Posted in * Anglican - Episcopal, * South Carolina, - Anglican: Analysis, Episcopal Church (TEC), TEC Bishops, TEC Conflicts, TEC Conflicts: South Carolina, TEC Polity & Canons

5 comments on “A.S. Haley on Bishop Henderson's Statement regarding procedure in the Bishop Mark Lawrence Matter

  1. Katherine says:

    If I correctly understand this, then if the Disciplinary Board votes that Bishop Lawrence has abandoned the communion, the Presiding Bishop would inhibit him, and then parishes and I suppose the Standing Committee would have the time, perhaps sixty days, until the next HOB meeting to withdraw from TEC in order to prevent a property grab by the national organization.
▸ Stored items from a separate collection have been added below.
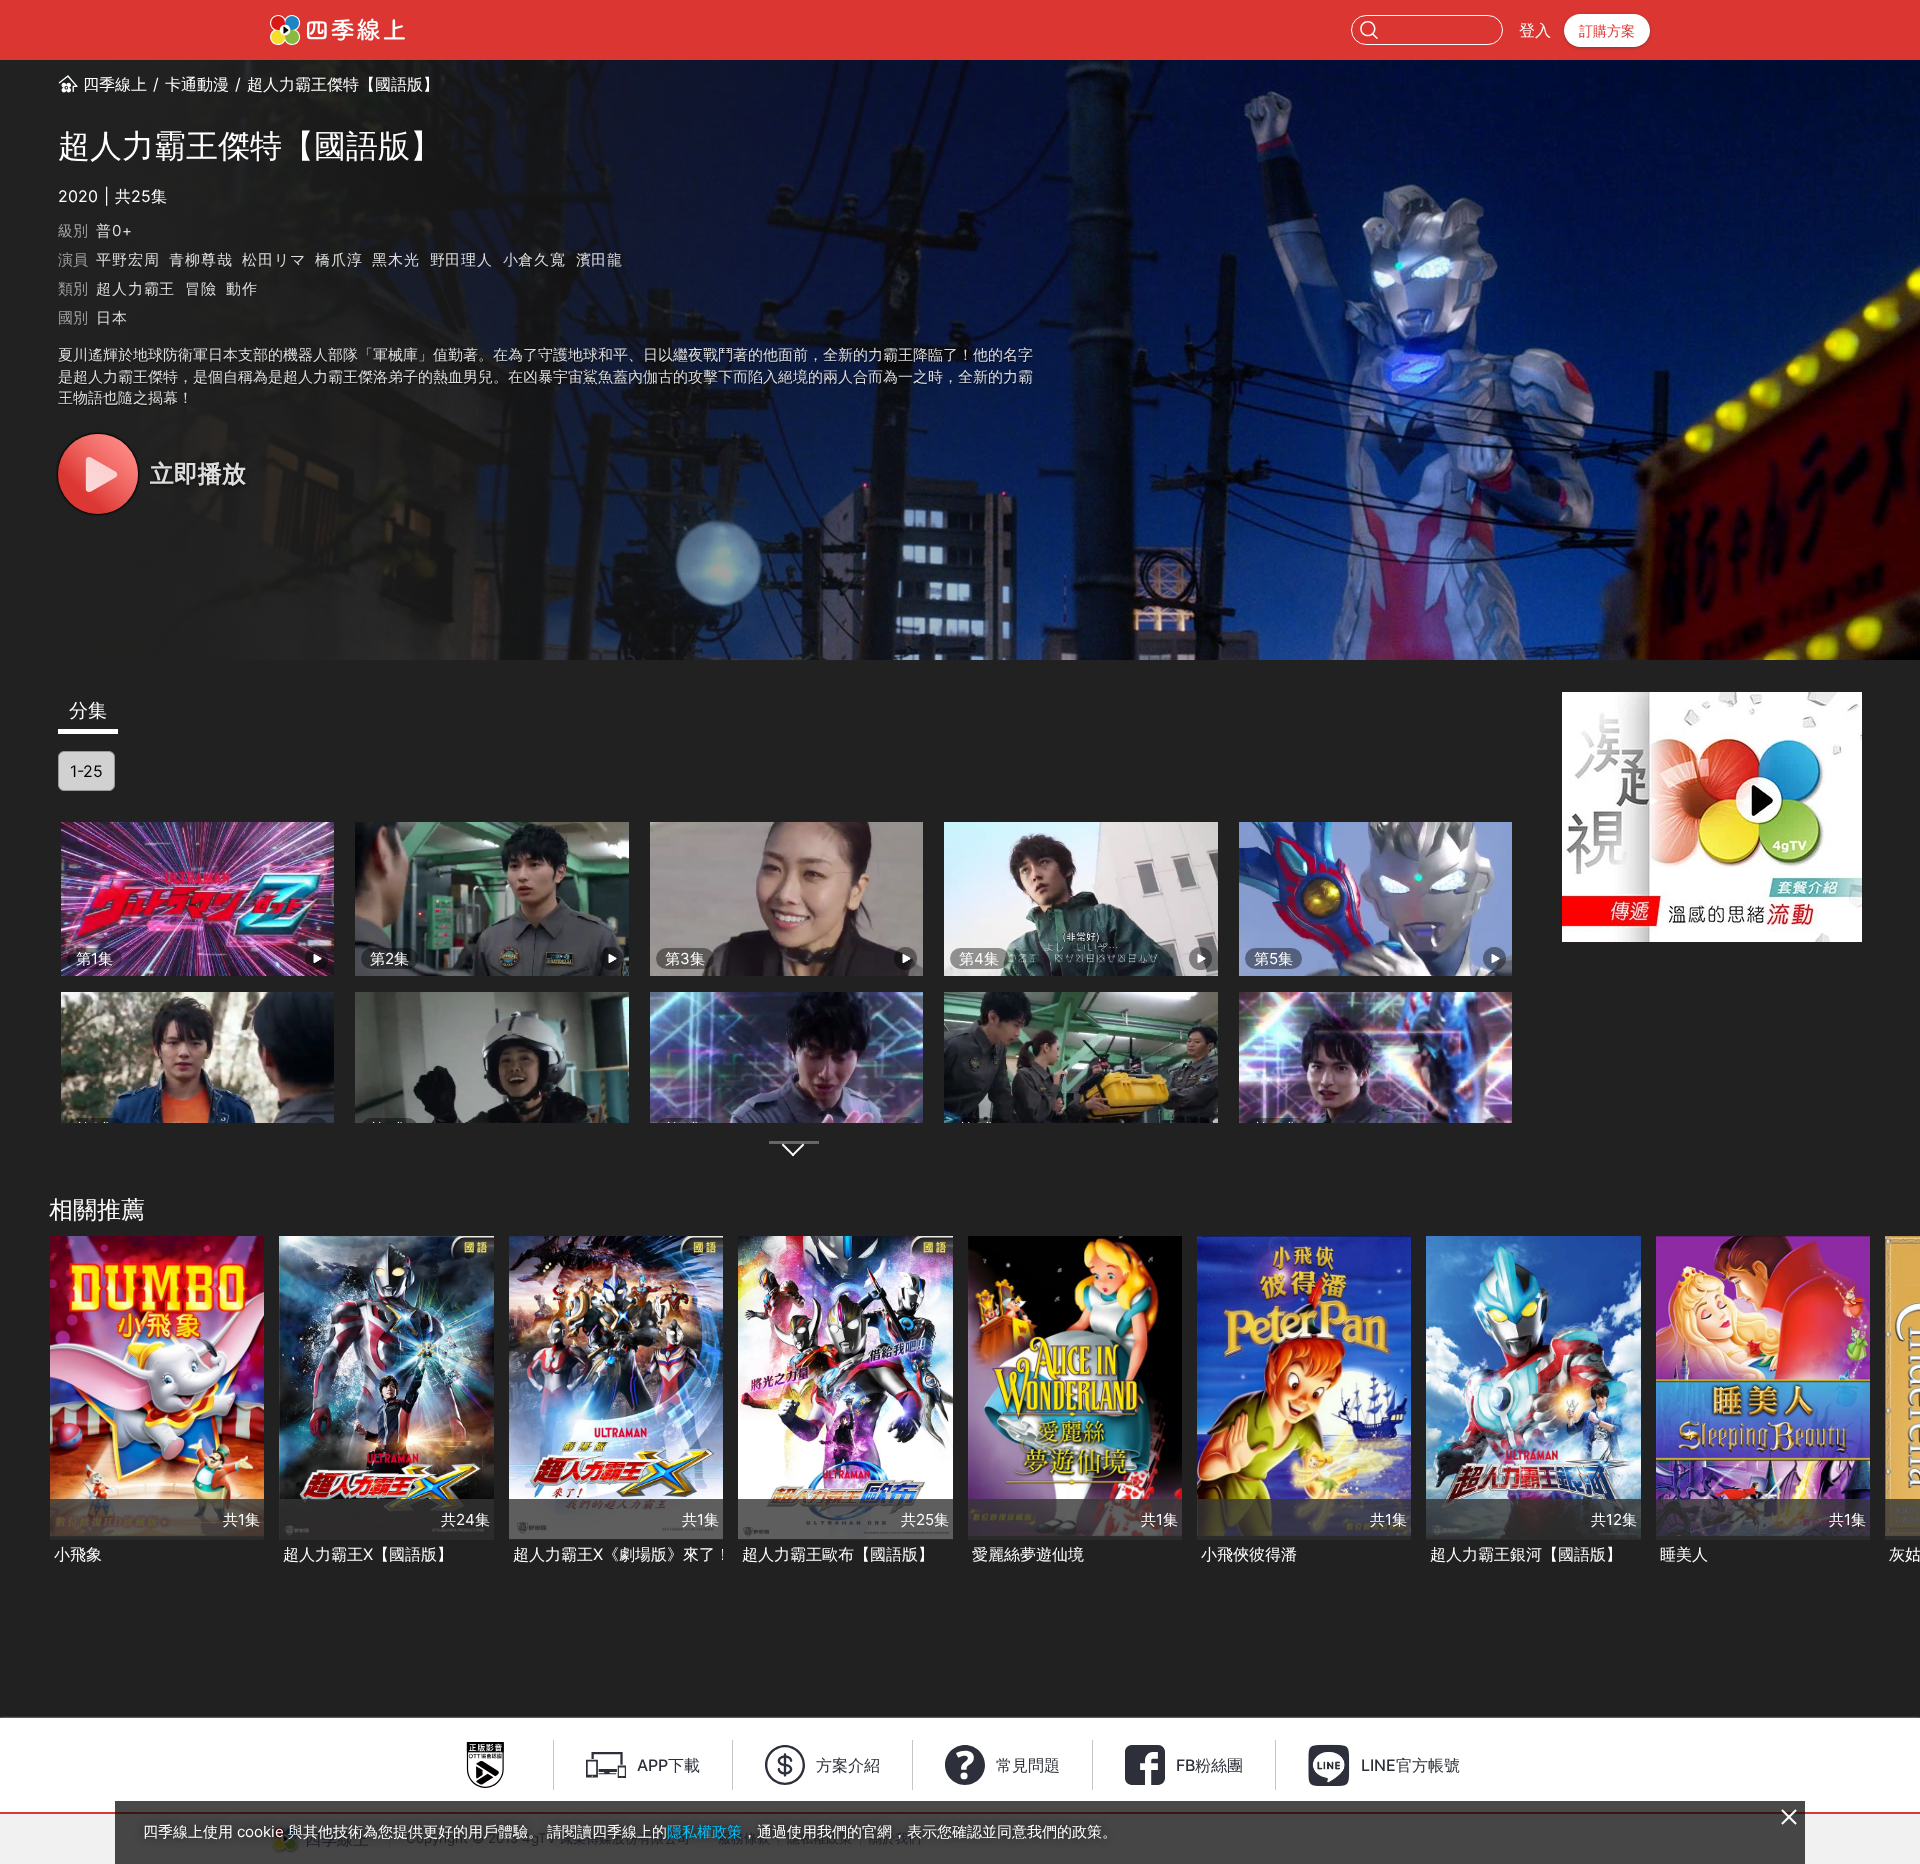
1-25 (86, 771)
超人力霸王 (135, 288)
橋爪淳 (338, 259)
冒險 (201, 288)
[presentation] (21, 1402)
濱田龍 (599, 259)
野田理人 (461, 259)
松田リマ (273, 259)
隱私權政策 (704, 1831)
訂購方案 (1607, 30)
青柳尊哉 (200, 259)
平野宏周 (127, 259)
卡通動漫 (197, 84)
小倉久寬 (534, 259)
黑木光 (395, 259)
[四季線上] (337, 30)
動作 (242, 288)
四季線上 (115, 84)
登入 (1535, 30)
  2. New Reformation Advocate says:

    Wow, no matter how bad you think things are, they can always get worse.

    A couple of days ago, I noted that there is something very suspicious, nay wrong, about the Disciplinary Board hiring as their investigative “Church Attorney” someone with strong past links to the administration in Manhattan. Obviously, that tends to remove even any plausible deniability concerning the lawyer’s bias in favor of 815. At that time I simply observed the fact that Josephine Hicks was not only a prominent former member of Executive Council, but that she had chaired a major committee (Administration and Finance) that perforce had to approve the scandalous expenditure of multi-millions on lawsuits against departing churches. So there seems to have been no real attempt by the powers that be at maintaining even the appearance of objectivity when they selected Hicks to dig up dirt on +Lawrence and the DSC standing committee.

    But I must admit that I’m still flabbergasted by the new revelation that Ms. Hicks also serves on the Disciplinary Board itself. What?? That’s in-credible (in the etymological sense). What a farce this whole process is! A kangaroo court indeed.
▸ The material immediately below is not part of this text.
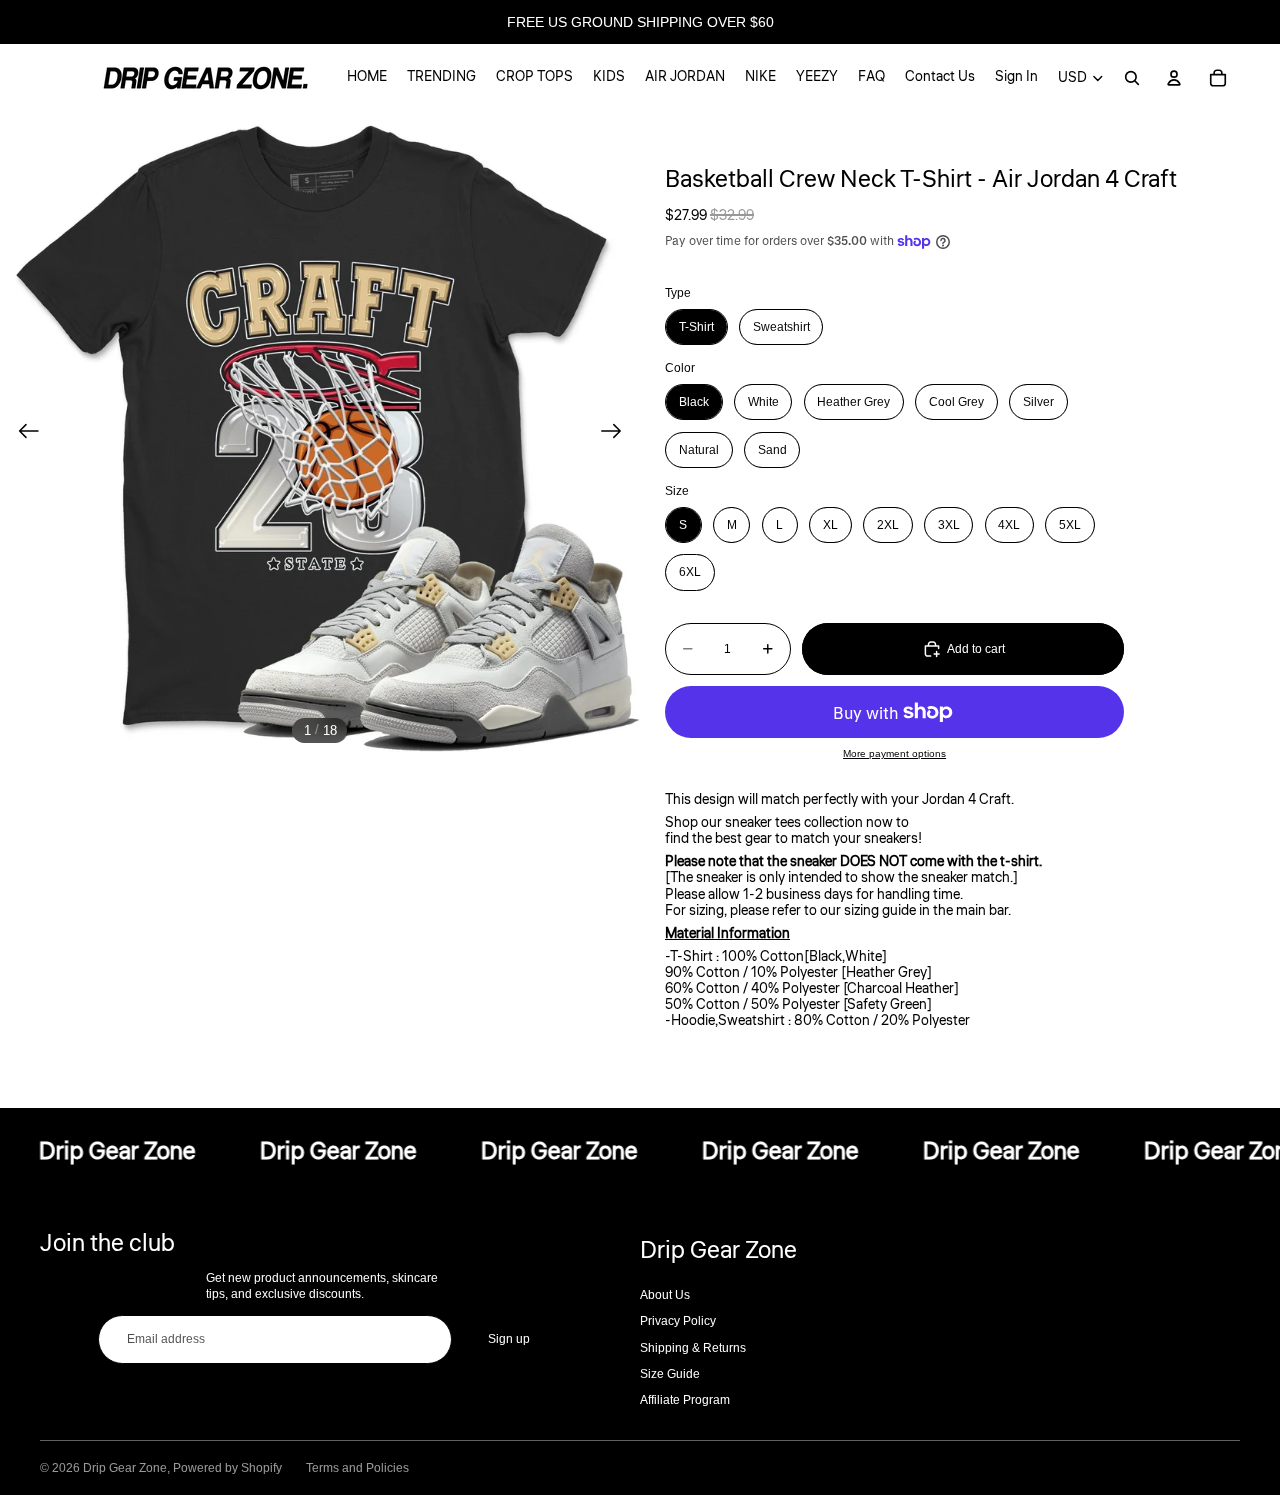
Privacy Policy (678, 1321)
    Brilliant work, as always, by the Curmudgeon. Such lucid, incisive analysis is absolutely devastating. It’s a pleasure to watch such a razor-sharp legal mind at work, even if the results are rather sickening for all who care about the Church and hate to see her destroyed by incompetent fools.

    David Handy+

  3. c.r.seitz says:

    I wonder if +Benhase will write a new letter to his Diocese explaining how his take on Title IV turned out to be incorrect? I wonder if +Mississippi also still has the same view as he had last week?

  4. moheb says:

    The first section of Canon 16 defines the three acts that the Disciplinary Board may certify as abandenmment:
    (i) by an open renunciation of the Doctrine, Discipline or Worship of the Church;or
    (ii) by formal admission into any religious body not in communion with the same; or
    (iii) by exercising Episcopal acts in and for a religious body other than the Church or another church in communion with the Church, …
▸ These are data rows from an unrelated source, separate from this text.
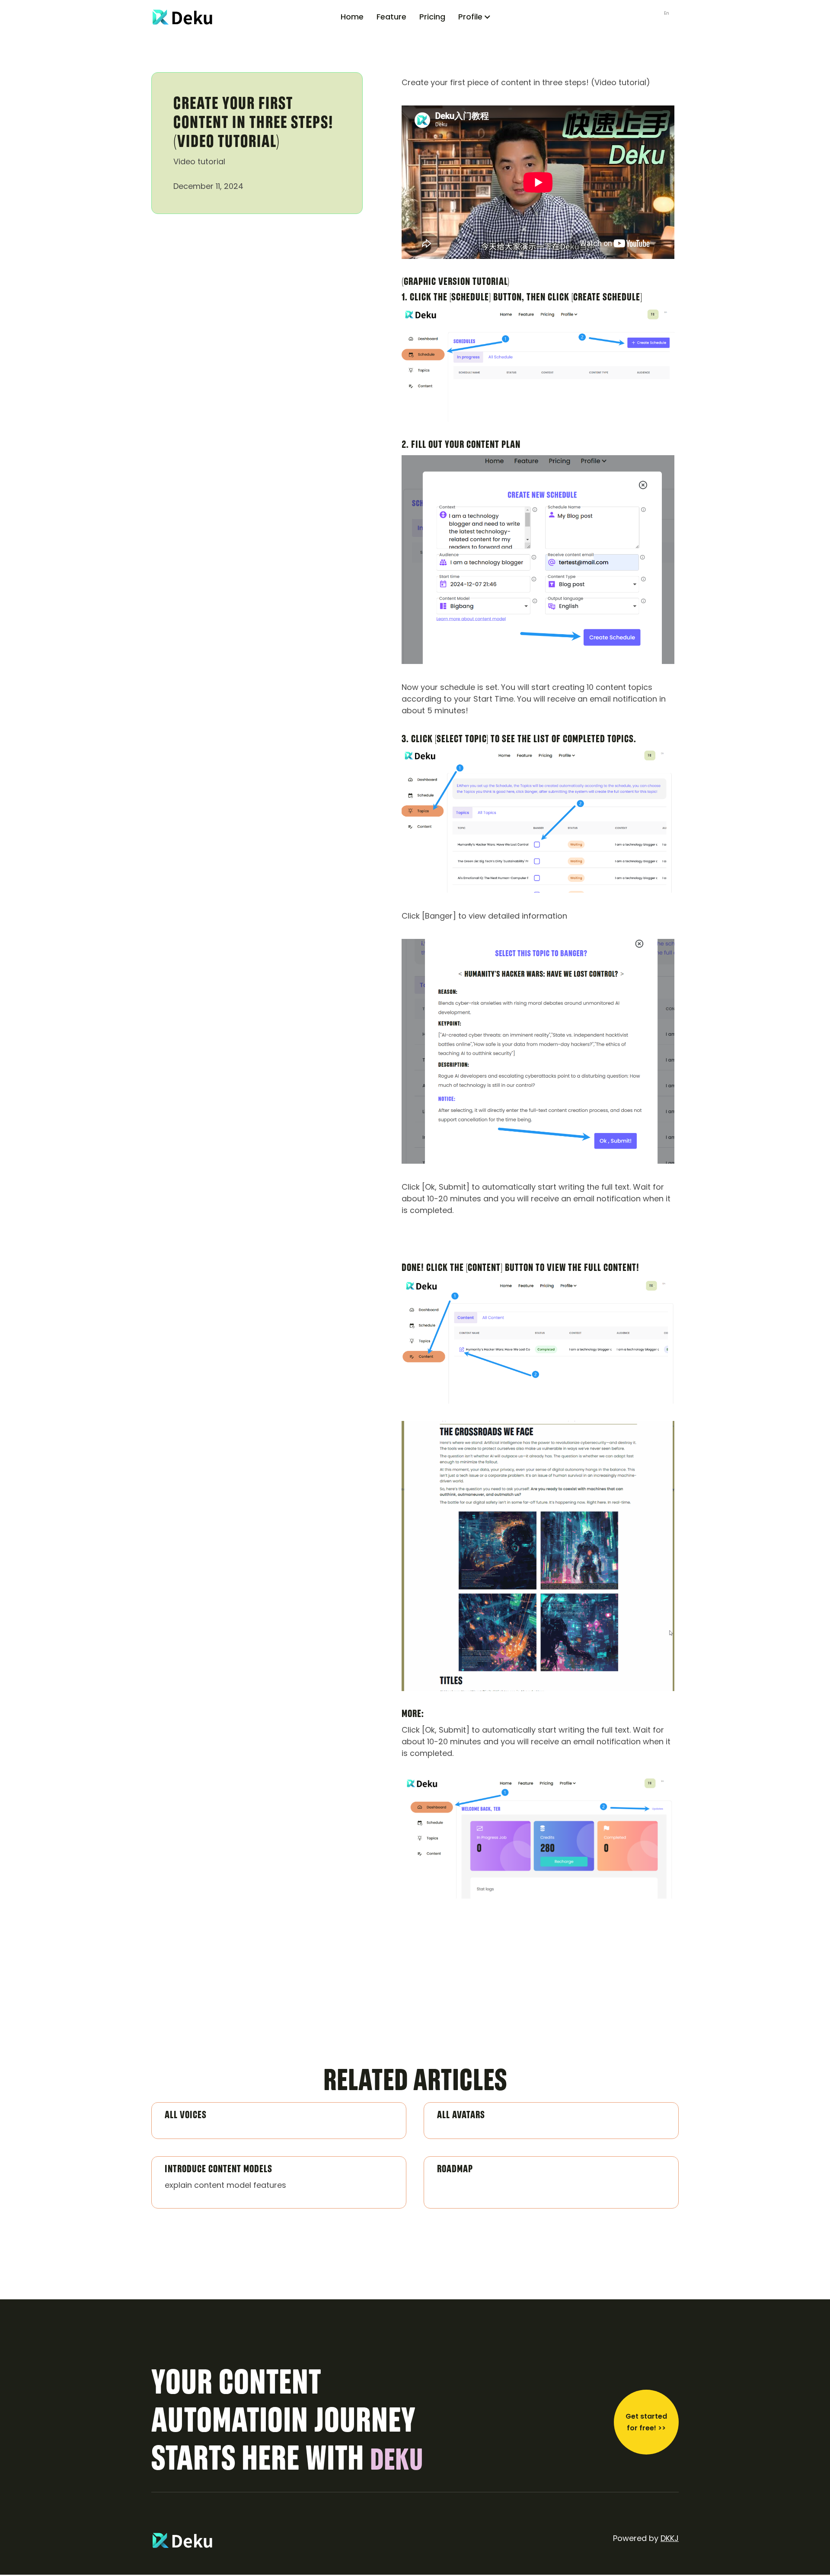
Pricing (432, 16)
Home (352, 16)
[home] (206, 17)
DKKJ (670, 2538)
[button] (474, 16)
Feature (391, 16)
    Clearly it will not be possible to certify either (ii) or (iii). To certify under (i) “open renounciation” depends on how the Board interprets “open” and “renounciation”, neither term is defined in the Terminology Canon of Title IV. I would assume that the plain meanings of the words apply.

    I am not a lawyer, but it seems to me that for the Board to certify that the bishop OPENLY RENOUNCED the Doctrine, Discipline (both defined in Canon 2 of Title IV) or Worship (not defined), given the list of allegations posted, will require that it purjures itself. Is this correct?

  5. Allen Lewis says:

    If the depositions previously accomplished by the Presiding Bishop under the guise of the “Abandonment of Communion” section of Title IV in previous years is any indication, then the terms “open” and “renunciation” will be interpreted as broadly as necessary to convict, cashier, and condemn Bishop Lawrence.

    There is no due process being considered here. That this travesty is being performed under the guise of the disciplinary duties of a Christian organization is despicable.

    How any of them can associate themselves with such procedures is beyond me.